La même hantise d’être pris de court, de ne pouvoir réagir à temps d’une manière pertinente,
imprègne la mise en observation stochastique, sans objectif précis, tout autant que le regard
professionnel, parental, citoyen. L’attention que nous portons à des façons de faire ou de se
faire, nous permet d’y faire face, de nous y adapter, en en appelant à des usages parents, en
« négociant » les capacités que nous avons déjà acquises en la matière. Notre maîtrise de ce
qui se fait, des façons de faire, des usages de, ne connaît aucun repos. Elle se fait en
constante déconstruction-reconstruction, du fait de l’usage que nous en faisons aussi bien que
d’usages dans lesquels nous n’avons aucune part mais auxquels sommes obligés de réagir.
L’usologie spontanée se fait tout autant en quête de régularités et de démentis que les sciences
et techniques dévolues à des ensembles d’usages précisés par le nom de leur « objet »

Éléments –
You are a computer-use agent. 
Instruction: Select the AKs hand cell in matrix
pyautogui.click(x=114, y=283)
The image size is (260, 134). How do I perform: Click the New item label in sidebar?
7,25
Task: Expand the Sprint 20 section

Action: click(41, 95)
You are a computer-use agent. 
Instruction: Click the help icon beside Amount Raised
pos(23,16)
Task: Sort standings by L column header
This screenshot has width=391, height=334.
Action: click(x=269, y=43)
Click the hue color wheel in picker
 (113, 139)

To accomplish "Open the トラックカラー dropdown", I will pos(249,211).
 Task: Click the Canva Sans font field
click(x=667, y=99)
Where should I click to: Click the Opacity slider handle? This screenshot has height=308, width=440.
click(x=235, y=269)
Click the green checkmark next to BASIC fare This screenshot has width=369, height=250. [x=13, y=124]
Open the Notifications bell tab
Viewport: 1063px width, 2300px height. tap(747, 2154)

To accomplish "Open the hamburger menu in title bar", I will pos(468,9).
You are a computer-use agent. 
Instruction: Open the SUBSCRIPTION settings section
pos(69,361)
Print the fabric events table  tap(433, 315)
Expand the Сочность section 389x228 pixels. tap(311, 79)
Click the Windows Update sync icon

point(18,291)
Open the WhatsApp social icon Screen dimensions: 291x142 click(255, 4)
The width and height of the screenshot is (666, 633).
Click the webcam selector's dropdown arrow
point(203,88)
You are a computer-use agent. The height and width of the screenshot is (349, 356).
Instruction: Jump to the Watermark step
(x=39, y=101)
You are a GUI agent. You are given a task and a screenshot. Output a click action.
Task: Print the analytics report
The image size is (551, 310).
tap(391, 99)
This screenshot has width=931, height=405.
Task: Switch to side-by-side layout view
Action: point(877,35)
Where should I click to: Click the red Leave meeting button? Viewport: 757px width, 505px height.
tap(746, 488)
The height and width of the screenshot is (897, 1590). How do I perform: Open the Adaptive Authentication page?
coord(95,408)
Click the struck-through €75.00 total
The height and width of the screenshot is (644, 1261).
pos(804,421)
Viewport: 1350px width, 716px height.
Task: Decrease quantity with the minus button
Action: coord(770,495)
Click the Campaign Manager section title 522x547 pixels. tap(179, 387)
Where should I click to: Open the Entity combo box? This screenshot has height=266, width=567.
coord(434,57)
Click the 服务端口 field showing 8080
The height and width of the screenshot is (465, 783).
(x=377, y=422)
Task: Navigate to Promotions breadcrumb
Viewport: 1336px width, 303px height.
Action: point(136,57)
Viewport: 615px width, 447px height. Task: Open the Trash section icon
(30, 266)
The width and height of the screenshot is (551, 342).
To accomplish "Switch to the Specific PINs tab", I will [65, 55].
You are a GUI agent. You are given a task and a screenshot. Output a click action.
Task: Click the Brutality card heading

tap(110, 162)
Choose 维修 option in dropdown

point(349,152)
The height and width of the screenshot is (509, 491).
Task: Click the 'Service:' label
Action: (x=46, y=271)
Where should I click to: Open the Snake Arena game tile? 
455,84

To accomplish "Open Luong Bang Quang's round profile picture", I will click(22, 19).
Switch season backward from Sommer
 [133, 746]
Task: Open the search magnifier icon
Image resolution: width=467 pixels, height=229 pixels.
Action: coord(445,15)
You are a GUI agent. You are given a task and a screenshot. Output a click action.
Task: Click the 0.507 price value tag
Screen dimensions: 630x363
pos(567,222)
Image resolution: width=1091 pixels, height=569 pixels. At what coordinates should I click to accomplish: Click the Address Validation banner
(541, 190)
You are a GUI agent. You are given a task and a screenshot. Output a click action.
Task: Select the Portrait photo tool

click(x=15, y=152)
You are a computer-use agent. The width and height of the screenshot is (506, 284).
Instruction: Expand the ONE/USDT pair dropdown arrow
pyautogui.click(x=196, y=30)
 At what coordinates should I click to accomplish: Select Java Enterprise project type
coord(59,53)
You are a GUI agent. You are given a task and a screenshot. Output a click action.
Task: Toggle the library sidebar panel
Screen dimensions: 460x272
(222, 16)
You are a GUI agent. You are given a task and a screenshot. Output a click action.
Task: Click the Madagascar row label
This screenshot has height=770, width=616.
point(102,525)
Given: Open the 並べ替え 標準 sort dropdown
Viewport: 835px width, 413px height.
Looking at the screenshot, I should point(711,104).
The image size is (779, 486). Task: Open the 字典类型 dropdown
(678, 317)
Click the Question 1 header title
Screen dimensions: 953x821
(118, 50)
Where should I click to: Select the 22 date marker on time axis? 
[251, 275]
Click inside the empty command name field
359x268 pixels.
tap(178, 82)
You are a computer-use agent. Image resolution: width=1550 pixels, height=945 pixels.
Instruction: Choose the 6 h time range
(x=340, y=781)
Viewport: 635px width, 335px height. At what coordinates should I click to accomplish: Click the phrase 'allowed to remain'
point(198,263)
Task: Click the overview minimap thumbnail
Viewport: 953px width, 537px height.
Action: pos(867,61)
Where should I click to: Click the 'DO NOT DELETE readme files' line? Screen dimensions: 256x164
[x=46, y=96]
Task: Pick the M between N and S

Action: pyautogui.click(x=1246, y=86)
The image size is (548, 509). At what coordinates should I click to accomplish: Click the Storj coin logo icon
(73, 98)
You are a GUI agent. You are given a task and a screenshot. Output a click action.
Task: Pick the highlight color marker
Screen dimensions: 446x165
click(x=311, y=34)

Tâches à réaliser –
1. Indiquez si chacune des affirmations suivantes concorde avec le texte sur l'usologie, en répondant par oui ou par non et en citant mot pour mot le passage qui tranche :
(a) Notre maîtrise des façons de faire connaît des périodes de repos.
(b) La hantise d'être pris de court imprègne aussi le regard parental.
(c) L'usologie spontanée recherche des régularités et des démentis.
2. Répondez brièvement à ces questions d'après le texte sur l'usologie :
(a) Quelle mise en observation est qualifiée de « sans objectif précis » ?
(b) Que nous permet l'attention portée à des façons de faire ou de se faire ?
(c) De quelle manière se fait notre maîtrise de ce qui se fait ?
3. Reprenez le texte sur l'usologie au point où il s'interrompt et poursuivez-le dans le même registre.
Les enregistrements ci-dessus proviennent d'une autre source.

Problèmes résolus –
1.
(a) Non : « ne connaît aucun repos ».
(b) Oui : « tout autant que le regard professionnel, parental, citoyen ».
(c) Oui : « L’usologie spontanée se fait tout autant en quête de régularités et de démentis ».

2.
(a) La mise en observation stochastique.
(b) D'y faire face et de nous y adapter.
(c) En constante déconstruction-reconstruction.

3.
(anthropologie, physique, téléphonie). Elle vérifie des hypothèses stratégiques et en commet
de nouvelles. Elle produit des lois particulières, lois d’usages, qui couvrent la façon dont
« les choses » se produisent habituellement (une pierre coule au fond de l’eau, les poules
picorent) et les institutions auxquelles elles donnent lieu (comme la présentation de soi) ou la
façon dont les choses sont dénommées. Des « lois » pas toujours formalisées ni formalisables
en objurgations et conseils comme tiens-toi bien sur ta chaise, c’est comme ça qu’on fait.
Leur maîtrise et son partage font l’objet d’une éducation permanente et expliquent [v. début
première partie] les différents rires que suscitent des usages maladroits, inattendus, détournés,
la forme inattendue d’un nuage, un jeu de mots, les sanglots qui suivent la perte d’un être
cher, la fureur de voir détruire ce dont on avait l’usage, les protestations publiques, les
explosions sociales ou politiques provoquées par des traitements dégradants, le musellement
de l’opposition, le maintien d’institutions dépassées, comme le salariat.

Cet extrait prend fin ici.